旧商品は突き上げたあとに振動が残っていたが解消されていたのだろうか?

「旧商品よりゴムが柔らかくなっているので、路面の凹凸を包み込み、衝撃を吸収してくれている感じがします。旧商品の課題だった振動が残る感じも解消されています。揺れが来てもすぐに吸収されて収まるので、旧商品より比較的快適なドライビングができます」

 

ハンドル応答性 

旧商品は舗装路でのハンドリングに課題があったが…

「操舵感がないとドライバーは不安になりますが、これはしっかりとした手応えで、安心感があります。
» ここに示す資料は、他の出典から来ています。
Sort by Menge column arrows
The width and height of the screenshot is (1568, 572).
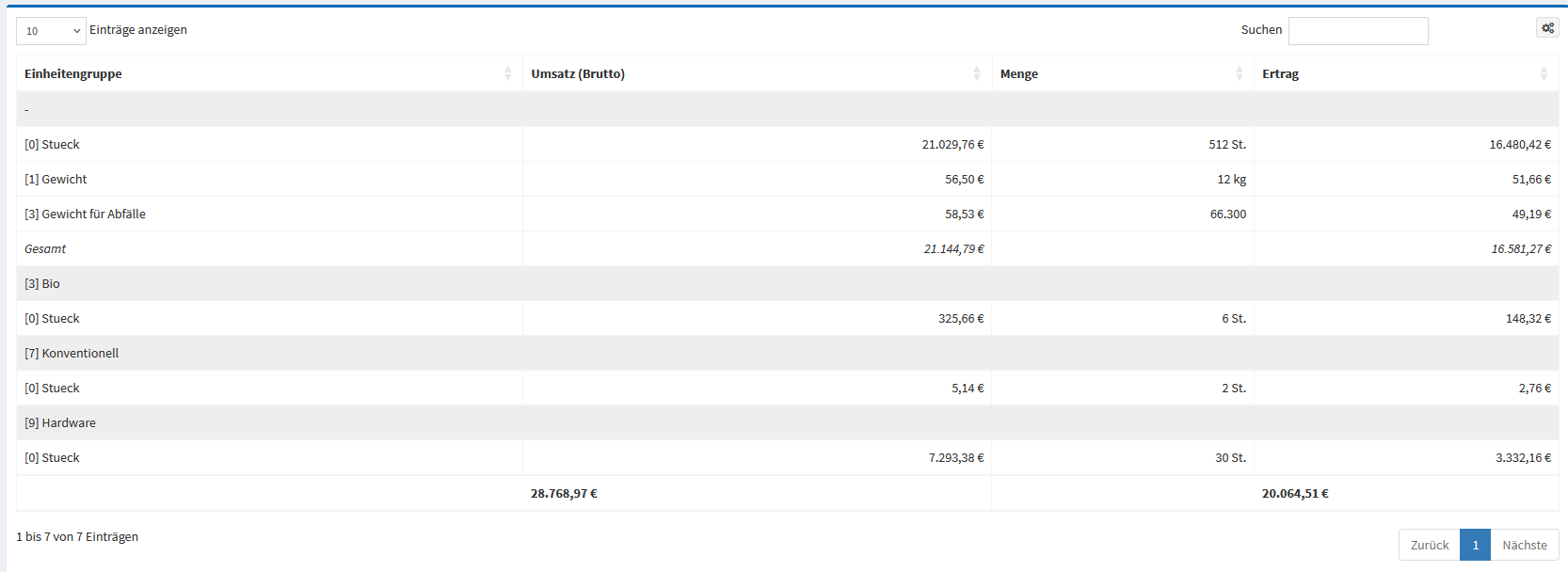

コーナリングもハンドルに少し舵角をつけるだけで曲がれる。PC用のスポーツタイヤだと機敏に反応してキュッと曲がっていきますが、大きなクルマだとロールが激しくなるので気持ち悪くなってしまう。このタイヤはそのあたりのバランスが非常に良いです。舗装道路も快適に走れます」

 

静音性 

最も顕著だったのが静音性だ。旧商品に比べて圧倒的に静かだ。

「スピードを出しても金属音に近いヒューンというノイズがこのタイヤでは聞こえません。人工的な音が減っているのが分かります」

 

絶対評価

 

⑤【エトキ】G350

 

最後はメルセデス・ベンツのG350に新商品を履かせて行う絶対評価だ。

 

日下部氏はベンツのGクラスについては…

 

「ベンツのGクラスはアップデートはしていますが、基本的な構造は開発当初から変わっていません。先程のランドクルーザーと比べると乗心地は悪くなりますが、驚くほど走破力の高いクルマです」と語った。

 

また、新商品とのマッチングについては次のようにコメント。

 

「プラドに比べて乗心地は劣りますが、それを補って余りあるドライビングの楽しさがあります。純正のタイヤはドライバーの入力を要求するものでしたが、新商品は手応えはもちろんありますが、ハンドルを軽く握っているだけで、少ない舵角でカーブを曲がることができます」

 

まとめ

 

新商品は、旧商品の課題をきっちりと克服し、大きく進化したタイヤと言えるだろう。記者は後部座席に乗っていたのだが、クルマが動き出し、加速した時の「安心感」には確かに大きな違いがあった。SUVを愛好するユーザーにはうってつけの新商品となりそうだ。